The parliamentary election is scheduled to be held towards the end of December this year or the beginning of January next year. The fact that the commission has been unable to carry out its tasks in accordance to its work plan or roadmap announced in September last year, is evident in its failure to register new political parties.

According to a Prothom Alo report, EC had said it would complete the registration of the new political parties within June this year, in view of the coming 12th parliamentary polls. In was in their roadmap to scrutinise the applications for the new registration in May and then to publish the list of the newly registered political parties in June. But till the last working day of June, EC has failed to complete examining the information from the field regarding the applicant parties.

In October last year, 93 parties applied to EC for registration. Of these, 12 were shortlisted. These included AB Party (Amar Bangladesh Party), Bangladesh Nationalist Movement (BNM), Bangladesh Humanist Party (BHP), Gono Odhikar Parishad, Nagorik Oikya, Bangladesh Sanatan Party, Bangladesh Supreme Party, Bangladesh Labour Party, Bangladesh Minority Janata Party (BMJP), Bangladesh People's Party (BPP), Democratic Party and Bangladesh Liberal Democratic Party (BLDP).

Meanwhile, there is talk that AB Party comprises former leaders of Bangladesh Jamaat-e-Islami. Political analysts think that if this party is registered, then many former Jamaat leaders will be able to contest in the election in the name of the new party. Political circles are also speculating over Jamaat-e-Islami being given permission to openly hold a rally after 10 years.

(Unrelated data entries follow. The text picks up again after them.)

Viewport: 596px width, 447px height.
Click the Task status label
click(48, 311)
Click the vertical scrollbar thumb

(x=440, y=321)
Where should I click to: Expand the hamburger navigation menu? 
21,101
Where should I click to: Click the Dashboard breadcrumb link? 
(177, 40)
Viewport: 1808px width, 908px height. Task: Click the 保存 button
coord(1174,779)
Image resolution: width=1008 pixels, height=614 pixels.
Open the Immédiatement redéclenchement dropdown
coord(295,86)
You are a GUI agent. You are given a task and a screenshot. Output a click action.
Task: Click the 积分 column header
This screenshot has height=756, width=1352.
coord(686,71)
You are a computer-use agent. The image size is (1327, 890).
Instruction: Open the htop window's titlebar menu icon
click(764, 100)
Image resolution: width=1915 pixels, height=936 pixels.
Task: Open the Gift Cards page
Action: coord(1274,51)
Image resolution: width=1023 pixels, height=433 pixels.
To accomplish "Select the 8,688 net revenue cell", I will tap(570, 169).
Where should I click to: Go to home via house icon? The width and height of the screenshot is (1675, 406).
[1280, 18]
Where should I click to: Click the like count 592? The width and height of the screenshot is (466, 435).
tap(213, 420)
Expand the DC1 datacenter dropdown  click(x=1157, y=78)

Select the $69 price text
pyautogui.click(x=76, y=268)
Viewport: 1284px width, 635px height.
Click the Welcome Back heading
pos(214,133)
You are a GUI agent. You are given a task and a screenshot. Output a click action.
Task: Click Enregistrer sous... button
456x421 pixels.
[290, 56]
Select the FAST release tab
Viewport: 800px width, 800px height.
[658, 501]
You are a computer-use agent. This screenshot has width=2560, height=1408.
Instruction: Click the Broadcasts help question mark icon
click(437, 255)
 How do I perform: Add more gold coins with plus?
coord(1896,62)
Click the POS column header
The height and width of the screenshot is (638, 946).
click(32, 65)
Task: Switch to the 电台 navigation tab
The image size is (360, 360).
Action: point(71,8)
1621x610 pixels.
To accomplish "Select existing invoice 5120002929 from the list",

According to the Representation of the People Order (RPO), if any party is not registered with the election commission, it cannot contest in the election under the party symbol. According to the RPO and the rules pertaining to registration of political parties, it is mandatory for any party applying for registration to have a central committee, a central committee office and active district offices in one-third of the districts of the country and offices in 100 upazilas or metropolitan thanas.

At least 200 voters must be enlisted as party members in every upazila. Many parties feel that such criteria are unrealistic. Then again, many parties resorted to the law as they met all the criteria of election commission before the last election, but still were not given registration. Recently Bangladesh Jatiya Samajtantrik Dal (Bangladesh JSD) was given registration following a court order.

There are 42 parties presently registered with the election commission. Several of these are more or less inactive. Then again, there are many unregistered parties that have public support and are organisationally active. EC should carry out the registration of new parties as soon as possible.

The more the delay, the more the role of EC will be questioned.